Regardless, the series still entertains and does well enough to continue on, so a second season seems more than likely at this point.  In a new interview with The Hollywood Reporter, executive producers Maurissa Tancharoen and Jed Whedon address some of the issues critics have had while attempting to lower fan expectations.

On what they've learned so far fifteen episodes in, Tancharoen remarked, "We've learned what works and what doesn't and we're sticking with the stuff that works. It's an eight-day shoot and we knew from the outset that there were a lot of eyes on the show with very high expectations. People were expecting to see a Marvel movie every week. With the reality of our accelerated post schedule, we are living up to that standard as much as we possibly can. In the beginning, we may have tried to apply too much to an episode. Now we understand the right balance that we need of scale as well as story and quiet moments in between. That is what our show is about: real people living in this extraordinary world. We've found how to lean into that; to show the same great universe as you see in the movies, but through a different lens."

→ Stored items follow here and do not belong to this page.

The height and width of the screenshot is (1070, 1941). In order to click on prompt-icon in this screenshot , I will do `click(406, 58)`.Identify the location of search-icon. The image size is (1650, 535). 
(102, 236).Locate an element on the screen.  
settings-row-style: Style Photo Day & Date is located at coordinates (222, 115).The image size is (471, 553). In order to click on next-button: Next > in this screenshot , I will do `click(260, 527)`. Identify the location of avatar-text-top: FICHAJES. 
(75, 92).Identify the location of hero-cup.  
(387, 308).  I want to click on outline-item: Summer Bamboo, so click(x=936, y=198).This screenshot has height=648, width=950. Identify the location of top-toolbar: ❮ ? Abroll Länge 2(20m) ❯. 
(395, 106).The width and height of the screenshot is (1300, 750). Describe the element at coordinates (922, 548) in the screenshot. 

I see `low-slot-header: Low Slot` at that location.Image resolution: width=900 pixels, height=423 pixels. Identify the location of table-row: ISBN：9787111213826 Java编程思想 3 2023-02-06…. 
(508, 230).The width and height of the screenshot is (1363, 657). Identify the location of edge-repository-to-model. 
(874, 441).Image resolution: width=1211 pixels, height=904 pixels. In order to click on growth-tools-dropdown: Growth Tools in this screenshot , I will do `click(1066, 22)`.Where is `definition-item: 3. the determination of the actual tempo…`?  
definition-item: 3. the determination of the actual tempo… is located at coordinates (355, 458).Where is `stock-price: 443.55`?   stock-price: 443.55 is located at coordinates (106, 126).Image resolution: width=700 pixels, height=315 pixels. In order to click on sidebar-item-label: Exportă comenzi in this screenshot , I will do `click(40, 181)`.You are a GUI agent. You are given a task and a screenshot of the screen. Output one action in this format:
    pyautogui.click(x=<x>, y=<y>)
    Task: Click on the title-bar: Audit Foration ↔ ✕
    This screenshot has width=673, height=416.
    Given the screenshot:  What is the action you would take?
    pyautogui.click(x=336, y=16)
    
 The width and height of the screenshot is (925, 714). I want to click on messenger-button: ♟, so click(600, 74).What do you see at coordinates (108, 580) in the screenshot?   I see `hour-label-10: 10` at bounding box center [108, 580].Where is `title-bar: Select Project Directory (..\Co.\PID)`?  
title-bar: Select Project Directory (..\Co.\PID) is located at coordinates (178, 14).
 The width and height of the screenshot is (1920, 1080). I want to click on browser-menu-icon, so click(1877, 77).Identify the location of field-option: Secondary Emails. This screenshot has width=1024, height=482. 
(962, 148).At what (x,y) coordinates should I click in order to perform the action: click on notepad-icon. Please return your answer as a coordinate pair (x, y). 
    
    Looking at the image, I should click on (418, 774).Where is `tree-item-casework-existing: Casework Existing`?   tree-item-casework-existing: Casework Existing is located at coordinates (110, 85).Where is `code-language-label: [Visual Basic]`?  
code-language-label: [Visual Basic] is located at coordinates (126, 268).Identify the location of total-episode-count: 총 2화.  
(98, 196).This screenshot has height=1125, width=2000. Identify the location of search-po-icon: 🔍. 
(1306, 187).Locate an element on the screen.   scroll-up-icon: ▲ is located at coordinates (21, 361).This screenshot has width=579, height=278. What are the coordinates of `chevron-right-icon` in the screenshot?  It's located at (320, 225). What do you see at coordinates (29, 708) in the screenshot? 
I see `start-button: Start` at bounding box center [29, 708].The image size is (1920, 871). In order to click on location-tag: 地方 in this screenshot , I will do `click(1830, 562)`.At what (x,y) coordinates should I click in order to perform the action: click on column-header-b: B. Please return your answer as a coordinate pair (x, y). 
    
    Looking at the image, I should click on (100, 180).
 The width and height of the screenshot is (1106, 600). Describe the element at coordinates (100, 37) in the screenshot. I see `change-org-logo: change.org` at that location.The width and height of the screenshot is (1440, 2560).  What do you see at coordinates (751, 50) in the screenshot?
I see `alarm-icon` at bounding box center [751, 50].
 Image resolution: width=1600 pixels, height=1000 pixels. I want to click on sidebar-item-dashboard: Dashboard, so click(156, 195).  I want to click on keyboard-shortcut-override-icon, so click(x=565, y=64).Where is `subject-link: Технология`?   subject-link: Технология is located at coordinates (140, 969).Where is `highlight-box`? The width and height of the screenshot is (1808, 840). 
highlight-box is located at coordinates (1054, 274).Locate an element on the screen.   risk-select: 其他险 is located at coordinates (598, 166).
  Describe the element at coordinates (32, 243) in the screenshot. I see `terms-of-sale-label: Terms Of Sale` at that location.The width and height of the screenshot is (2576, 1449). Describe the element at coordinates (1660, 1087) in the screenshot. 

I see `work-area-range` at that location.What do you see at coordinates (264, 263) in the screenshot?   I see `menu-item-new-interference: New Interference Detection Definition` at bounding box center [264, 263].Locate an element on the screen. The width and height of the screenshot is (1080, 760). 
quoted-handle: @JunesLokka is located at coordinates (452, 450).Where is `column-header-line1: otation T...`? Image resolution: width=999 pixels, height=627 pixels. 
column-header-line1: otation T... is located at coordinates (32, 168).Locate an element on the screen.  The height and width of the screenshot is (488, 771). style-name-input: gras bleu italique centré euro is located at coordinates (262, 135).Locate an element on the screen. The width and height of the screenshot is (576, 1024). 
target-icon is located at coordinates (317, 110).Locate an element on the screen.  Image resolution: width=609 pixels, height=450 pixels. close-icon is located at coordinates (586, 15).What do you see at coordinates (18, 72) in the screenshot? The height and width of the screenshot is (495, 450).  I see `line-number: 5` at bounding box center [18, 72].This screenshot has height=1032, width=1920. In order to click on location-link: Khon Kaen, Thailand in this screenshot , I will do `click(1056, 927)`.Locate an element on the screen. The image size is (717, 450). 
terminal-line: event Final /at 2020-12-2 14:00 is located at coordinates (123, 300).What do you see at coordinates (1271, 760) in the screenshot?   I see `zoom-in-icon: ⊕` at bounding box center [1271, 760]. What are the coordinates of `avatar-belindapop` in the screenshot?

Concerning critics of the show, such as former S.H.I.E.L.D. artist Jim Steranko, Whedon commented, "Everything that everybody has seen that has come from Marvel has been a giant multimillion-dollar film and we can't do that. The expectation that they're going to see a Marvel movie each week -- that's a hard expectation to live up to. The only way we can live up to it is with story and long-term storytelling. That's the one advantage we have over the films: we can develop story arcs over this period of 22 episodes. Early on, we had to be careful with making sure we honored the Marvel universe they created. They spent millions and billions of dollars, time and energy and very cleverly created this awesome massive universe that we are playing in."

Added Tancharoen, "We didn't want to bombard our new audience -- an audience that includes people that aren't familiar with the Marvel universe -- we didn't to want to bombard them with a superhero week after week."

On the subject of bringing in big-name characters, such as Nick Fury or Sif, Tancharoen said, "It wasn't one of our main goals to have one of the big stars from the movies come in week to week. We knew that would be setting an expectation that just realistically we couldn't pursue. Our goal was to have a show that stands on its own, which I think we've done. It's Marvel's goal to show and respect that it is all connected and our show has a unique opportunity to participate in that so it's always a possibility to have someone coming."

The two ended up contradicting one another somewhat on the topic of making adjustments to the series based upon fan response.  "We think of it as a band playing a song," said Whedon.  "If everyone goes to the bar when we play a slow number, maybe we don't play as many slow numbers. We try to see what people are responding to and hit those notes harder and test the audience and make those notes interesting."

However, Tancharoen has a slightly different perception.  "There hasn't been a course correction of any kind," she replied.  "The way the season is laid out is how we originally planned it. We're excited for people to see these last seven and see how everything comes together."

On the pair's plans for Season 2, Tancharoen responded, "We have a board going right now. We just don't have a season two yet. But we are planning on it and at the end of season one, we are tying a lot of things up as well as teeing things up for a possible season two."

And lastly, will the Season 1 finale serve as a possible series finale if there's no renewal from ABC?  "No, you'd be so desperate to see another season and you'd be sad," said Whedon.  "It'll definitely be a satisfying season finale but we definitely are teeing up stuff to come."